[Prompt]:
Where does "Website" occur in the listing? Copy every line that holds it.

[Source data]:
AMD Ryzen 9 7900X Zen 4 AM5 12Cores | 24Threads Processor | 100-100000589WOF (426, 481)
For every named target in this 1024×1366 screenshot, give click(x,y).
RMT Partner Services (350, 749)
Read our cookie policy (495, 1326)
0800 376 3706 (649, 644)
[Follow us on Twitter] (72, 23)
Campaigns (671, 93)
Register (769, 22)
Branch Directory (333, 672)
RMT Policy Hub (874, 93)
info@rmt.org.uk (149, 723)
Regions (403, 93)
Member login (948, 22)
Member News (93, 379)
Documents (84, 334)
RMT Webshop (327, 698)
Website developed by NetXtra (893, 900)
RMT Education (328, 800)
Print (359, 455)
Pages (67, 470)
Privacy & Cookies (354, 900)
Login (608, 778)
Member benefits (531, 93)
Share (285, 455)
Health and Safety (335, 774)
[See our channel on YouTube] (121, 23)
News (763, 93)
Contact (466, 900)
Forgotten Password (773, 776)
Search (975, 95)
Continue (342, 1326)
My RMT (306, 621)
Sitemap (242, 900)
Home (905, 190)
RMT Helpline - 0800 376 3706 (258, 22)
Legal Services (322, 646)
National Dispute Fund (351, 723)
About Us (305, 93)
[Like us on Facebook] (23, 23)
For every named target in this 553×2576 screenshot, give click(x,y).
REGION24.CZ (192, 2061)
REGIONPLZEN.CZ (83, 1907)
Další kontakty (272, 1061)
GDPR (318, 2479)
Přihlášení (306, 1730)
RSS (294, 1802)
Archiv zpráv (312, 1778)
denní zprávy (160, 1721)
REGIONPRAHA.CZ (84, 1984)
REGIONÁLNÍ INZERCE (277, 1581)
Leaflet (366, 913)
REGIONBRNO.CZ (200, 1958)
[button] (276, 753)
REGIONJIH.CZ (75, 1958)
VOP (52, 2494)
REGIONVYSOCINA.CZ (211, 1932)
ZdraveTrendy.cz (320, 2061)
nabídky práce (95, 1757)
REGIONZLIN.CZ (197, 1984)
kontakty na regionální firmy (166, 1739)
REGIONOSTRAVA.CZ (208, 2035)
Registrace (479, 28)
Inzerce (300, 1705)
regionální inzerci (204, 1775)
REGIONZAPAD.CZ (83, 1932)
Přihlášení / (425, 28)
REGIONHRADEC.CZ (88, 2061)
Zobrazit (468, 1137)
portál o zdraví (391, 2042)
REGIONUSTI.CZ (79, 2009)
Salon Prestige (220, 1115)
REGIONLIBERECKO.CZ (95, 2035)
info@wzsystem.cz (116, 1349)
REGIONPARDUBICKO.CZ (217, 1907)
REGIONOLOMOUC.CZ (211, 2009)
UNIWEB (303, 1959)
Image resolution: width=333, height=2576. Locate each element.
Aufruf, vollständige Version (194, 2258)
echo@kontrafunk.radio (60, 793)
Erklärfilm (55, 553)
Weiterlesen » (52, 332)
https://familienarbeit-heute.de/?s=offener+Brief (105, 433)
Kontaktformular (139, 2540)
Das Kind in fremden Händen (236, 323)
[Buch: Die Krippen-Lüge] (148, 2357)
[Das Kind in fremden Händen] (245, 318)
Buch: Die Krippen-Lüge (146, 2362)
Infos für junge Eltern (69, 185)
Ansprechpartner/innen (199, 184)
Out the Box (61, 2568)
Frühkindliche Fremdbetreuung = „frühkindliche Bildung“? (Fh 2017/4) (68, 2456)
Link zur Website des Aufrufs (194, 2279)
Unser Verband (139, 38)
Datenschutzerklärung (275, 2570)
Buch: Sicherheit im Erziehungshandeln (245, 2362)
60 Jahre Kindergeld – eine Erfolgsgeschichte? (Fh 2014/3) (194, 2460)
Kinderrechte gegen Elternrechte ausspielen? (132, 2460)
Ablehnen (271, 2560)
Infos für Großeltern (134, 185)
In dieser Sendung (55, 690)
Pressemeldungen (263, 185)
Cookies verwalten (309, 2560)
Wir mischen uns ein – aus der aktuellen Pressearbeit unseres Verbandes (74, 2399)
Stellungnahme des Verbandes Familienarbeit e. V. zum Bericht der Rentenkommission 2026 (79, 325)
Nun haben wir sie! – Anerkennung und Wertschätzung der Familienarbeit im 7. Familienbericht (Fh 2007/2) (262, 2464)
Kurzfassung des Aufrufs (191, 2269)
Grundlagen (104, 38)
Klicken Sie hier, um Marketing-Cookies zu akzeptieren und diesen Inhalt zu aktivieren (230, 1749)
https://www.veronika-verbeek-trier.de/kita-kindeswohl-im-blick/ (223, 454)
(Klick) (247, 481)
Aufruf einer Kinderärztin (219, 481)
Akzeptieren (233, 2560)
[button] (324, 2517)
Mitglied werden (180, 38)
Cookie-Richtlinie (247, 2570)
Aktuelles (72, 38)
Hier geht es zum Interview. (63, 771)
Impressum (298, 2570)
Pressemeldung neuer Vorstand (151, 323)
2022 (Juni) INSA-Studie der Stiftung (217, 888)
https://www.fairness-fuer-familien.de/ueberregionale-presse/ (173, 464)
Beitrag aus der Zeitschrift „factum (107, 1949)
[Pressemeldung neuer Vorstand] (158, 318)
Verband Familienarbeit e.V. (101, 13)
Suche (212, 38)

[Exercise result]:
Website developed by NetXtra (893, 900)
Link zur Website des Aufrufs (194, 2279)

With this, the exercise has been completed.